CHAPTER VI
These made the most of their chance.
In the red, leather-bound volume of aphorisms which accompanied Dick in his wanderings, he found a remark of Balzac's which seemed to him full of promise:—
'Dans le monde de la realité,' that thinker had apparently concluded, 'comme dans le monde des fées, la femme appartient toujours à celui qui sait arriver à elle et la délivrer de la situation où elle languit.'
Here was the situation, here the woman languished, here was Dick ready for the part of Fairy Prince.
He reflected with satisfaction that while the heroine of fairy stories may very suitably be shepherdess, goose girl, beggar maid, the hero is inevitably a prince—never a cattle breeder. Did this not hint the triumph of Court over Farm, Athens over Bœotia, Capital over Colony?
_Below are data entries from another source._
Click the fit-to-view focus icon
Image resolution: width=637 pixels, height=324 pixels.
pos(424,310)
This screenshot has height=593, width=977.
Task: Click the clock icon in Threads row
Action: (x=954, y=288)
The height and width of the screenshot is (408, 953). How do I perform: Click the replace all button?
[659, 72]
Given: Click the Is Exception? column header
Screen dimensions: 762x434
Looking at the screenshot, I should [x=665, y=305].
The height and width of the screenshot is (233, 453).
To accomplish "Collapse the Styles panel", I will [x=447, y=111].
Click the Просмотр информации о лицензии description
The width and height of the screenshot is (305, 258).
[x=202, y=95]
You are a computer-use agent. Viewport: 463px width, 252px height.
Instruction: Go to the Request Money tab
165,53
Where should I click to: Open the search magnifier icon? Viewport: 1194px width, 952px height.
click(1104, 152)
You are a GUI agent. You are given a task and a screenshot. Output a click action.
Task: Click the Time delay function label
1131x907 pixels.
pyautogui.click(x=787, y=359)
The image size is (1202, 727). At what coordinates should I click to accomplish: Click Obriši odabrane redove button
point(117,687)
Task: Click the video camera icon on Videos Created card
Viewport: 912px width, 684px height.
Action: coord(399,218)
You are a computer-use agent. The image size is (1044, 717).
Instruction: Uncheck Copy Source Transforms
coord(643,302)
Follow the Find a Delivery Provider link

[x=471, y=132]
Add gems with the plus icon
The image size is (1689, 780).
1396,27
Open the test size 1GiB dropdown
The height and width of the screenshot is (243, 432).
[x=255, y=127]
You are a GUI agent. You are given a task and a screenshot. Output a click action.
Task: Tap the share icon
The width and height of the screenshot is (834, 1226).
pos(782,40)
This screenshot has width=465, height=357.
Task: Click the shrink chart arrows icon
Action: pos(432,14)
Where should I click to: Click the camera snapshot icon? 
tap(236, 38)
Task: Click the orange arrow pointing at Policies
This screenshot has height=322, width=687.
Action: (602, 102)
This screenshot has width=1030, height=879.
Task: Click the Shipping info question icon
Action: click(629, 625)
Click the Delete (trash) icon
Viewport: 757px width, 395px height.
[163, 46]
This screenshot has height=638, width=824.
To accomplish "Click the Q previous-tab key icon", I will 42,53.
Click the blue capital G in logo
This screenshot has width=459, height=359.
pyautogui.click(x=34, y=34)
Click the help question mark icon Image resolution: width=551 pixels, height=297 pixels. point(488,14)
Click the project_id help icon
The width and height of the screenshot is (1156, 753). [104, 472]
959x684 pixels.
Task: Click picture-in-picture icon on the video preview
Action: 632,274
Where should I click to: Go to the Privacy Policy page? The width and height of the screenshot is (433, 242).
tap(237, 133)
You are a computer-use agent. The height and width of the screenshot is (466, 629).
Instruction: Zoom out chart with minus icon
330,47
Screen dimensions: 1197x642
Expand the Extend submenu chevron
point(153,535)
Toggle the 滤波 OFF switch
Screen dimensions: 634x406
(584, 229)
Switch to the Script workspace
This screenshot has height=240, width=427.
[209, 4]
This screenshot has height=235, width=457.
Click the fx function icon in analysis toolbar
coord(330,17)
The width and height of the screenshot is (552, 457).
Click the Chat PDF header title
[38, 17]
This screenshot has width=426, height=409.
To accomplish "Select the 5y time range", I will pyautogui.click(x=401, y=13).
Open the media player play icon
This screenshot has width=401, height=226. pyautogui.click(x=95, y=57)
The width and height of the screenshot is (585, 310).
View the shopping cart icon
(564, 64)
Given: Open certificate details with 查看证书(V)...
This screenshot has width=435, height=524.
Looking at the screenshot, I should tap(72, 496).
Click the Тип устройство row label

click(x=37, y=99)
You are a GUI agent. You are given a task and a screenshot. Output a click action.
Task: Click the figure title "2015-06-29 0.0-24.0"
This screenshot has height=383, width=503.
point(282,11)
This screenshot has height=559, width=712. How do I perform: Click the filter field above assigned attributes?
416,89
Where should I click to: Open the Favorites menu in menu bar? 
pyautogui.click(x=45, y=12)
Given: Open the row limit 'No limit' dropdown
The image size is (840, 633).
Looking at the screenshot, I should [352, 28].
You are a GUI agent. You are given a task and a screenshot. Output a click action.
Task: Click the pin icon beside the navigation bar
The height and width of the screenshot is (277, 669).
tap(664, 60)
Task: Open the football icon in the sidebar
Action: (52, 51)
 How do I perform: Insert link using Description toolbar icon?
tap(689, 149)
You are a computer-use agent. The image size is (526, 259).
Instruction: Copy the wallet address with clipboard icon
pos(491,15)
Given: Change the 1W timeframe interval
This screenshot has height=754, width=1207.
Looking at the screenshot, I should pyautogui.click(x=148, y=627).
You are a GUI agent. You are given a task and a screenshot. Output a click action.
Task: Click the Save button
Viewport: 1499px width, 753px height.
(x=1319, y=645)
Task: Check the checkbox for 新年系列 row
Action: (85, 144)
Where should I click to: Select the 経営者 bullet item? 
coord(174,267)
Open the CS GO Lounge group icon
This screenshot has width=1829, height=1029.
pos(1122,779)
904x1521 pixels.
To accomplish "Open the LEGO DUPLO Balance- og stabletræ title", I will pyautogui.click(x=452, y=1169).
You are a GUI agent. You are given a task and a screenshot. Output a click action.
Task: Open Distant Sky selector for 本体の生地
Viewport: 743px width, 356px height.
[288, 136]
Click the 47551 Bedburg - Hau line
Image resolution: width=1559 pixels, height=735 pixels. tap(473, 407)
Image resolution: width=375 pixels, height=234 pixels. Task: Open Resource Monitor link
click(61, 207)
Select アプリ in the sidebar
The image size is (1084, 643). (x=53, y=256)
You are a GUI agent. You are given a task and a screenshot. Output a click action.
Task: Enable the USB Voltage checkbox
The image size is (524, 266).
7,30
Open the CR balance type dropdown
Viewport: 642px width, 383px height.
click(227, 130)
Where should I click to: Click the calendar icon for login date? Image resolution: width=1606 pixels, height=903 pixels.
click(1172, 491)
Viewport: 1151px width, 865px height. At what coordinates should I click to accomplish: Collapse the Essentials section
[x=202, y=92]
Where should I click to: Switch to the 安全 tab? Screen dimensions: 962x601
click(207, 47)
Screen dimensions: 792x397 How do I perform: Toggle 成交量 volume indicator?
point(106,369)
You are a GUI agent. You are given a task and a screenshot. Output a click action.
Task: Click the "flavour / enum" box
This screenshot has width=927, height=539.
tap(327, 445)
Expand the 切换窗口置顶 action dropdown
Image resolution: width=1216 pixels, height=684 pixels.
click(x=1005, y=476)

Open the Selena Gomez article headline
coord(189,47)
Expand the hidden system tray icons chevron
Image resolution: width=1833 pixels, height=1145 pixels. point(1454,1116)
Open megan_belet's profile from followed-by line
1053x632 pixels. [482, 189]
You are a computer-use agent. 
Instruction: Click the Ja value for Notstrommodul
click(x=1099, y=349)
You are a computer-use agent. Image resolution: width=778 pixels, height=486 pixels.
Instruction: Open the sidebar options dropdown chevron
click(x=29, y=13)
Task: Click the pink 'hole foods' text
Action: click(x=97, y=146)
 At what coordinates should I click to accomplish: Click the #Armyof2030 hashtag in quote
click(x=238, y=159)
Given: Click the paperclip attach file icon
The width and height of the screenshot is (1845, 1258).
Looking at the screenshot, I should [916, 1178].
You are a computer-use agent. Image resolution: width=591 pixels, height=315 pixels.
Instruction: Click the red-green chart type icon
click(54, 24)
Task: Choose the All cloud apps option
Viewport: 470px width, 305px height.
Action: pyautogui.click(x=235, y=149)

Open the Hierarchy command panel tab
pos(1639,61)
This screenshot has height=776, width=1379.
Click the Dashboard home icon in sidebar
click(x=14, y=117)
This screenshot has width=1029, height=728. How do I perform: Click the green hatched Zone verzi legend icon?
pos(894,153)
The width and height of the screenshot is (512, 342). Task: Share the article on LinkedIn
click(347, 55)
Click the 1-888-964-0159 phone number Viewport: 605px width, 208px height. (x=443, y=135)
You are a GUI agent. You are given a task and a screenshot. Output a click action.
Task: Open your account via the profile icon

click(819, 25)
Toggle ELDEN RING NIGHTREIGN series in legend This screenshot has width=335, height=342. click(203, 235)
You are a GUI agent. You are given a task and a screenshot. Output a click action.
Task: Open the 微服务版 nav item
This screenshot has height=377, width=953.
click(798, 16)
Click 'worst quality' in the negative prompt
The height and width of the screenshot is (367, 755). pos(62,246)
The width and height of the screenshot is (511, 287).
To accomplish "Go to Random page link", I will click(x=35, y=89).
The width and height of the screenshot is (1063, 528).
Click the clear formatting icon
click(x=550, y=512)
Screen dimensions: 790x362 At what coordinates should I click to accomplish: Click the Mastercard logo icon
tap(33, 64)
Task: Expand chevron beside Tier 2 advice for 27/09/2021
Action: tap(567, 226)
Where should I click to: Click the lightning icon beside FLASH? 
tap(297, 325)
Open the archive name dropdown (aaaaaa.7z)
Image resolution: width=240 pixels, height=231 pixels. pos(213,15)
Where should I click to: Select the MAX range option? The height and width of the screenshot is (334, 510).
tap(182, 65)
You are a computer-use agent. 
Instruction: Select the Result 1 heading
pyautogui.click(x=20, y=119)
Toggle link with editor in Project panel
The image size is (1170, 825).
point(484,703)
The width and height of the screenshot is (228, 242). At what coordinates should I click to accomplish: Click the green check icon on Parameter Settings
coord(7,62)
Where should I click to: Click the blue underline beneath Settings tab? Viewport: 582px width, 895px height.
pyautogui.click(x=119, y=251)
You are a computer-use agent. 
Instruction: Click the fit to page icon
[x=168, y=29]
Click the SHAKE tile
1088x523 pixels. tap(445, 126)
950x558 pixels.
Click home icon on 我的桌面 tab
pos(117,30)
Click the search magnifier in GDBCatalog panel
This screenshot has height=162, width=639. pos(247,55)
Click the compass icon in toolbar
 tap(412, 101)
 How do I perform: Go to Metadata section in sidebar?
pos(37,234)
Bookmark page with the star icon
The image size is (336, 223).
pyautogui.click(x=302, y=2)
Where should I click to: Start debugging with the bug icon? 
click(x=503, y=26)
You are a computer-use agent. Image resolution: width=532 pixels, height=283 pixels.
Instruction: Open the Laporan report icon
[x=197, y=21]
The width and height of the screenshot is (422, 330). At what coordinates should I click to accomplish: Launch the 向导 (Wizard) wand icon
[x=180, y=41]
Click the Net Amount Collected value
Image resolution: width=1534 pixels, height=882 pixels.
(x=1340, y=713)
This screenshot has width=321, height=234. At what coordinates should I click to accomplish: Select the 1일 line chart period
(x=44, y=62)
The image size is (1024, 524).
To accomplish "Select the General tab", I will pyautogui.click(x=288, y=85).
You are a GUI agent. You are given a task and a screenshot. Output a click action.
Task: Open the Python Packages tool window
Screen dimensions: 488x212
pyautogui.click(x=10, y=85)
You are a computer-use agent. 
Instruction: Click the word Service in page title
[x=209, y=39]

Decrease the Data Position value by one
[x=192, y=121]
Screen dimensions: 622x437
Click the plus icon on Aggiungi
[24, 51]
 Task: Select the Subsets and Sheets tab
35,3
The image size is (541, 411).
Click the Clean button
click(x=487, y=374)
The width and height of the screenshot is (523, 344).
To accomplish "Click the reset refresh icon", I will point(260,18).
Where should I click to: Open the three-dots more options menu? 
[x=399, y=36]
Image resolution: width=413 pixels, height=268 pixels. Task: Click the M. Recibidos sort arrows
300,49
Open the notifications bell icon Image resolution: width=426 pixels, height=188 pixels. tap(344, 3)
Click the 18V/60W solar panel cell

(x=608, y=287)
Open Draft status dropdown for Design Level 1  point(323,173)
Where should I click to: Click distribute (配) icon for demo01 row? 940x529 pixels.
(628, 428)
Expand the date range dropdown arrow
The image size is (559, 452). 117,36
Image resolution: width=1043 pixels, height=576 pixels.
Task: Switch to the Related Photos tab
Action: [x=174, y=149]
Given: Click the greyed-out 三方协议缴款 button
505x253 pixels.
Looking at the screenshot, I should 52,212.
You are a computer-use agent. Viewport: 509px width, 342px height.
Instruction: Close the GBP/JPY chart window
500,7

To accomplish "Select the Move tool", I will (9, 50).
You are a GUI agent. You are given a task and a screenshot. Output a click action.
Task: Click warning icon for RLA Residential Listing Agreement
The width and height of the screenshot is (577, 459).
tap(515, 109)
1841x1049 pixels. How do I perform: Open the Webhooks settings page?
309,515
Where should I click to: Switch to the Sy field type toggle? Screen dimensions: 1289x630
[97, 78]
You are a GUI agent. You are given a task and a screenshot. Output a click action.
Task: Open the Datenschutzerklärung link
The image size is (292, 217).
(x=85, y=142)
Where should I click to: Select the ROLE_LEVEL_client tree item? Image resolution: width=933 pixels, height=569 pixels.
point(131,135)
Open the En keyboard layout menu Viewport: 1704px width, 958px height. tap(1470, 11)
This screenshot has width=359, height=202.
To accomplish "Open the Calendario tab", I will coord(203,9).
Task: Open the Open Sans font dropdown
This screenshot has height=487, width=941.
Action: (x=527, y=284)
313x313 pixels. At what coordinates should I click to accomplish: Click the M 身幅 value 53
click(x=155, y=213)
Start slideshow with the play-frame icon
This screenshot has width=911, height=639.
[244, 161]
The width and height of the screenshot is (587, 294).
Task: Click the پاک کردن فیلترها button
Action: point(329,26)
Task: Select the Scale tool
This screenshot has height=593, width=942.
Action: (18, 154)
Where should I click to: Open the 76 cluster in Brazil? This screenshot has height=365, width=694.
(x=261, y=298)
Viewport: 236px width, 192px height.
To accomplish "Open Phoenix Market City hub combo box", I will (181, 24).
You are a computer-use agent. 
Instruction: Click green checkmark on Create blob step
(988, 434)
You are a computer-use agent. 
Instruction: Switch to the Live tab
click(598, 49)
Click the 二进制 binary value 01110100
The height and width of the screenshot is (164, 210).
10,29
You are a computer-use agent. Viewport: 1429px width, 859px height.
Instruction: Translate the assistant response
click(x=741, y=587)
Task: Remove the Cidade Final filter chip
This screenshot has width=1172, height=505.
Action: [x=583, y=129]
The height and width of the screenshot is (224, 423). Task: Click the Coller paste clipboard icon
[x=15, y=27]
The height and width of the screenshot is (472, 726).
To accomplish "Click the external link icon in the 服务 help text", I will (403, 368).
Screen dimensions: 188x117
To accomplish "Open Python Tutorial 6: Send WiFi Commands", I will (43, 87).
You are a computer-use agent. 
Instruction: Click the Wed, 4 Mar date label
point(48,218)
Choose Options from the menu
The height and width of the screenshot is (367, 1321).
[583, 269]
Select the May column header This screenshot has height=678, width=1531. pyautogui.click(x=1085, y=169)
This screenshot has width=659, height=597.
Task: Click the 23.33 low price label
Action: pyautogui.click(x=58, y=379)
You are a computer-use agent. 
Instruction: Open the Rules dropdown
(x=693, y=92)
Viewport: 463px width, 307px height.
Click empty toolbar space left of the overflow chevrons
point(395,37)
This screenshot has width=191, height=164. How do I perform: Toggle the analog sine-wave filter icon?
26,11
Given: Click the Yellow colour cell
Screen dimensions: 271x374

If Dick was no prince, he was young, amusing, good-looking, rich enough to wander in comfort about Africa and bold enough to call such wandering 'exploration' (at any rate to the journalists at Southampton). The omens were favourable.
Dinner the first evening had been planned to suggest a tacit comparison between Norah's present lot and the world of civilised luxury whose gate his kiss would open.
He had shown Africa in damaging contrast with Europe. Now he applied himself to set the lover in high relief against the husband.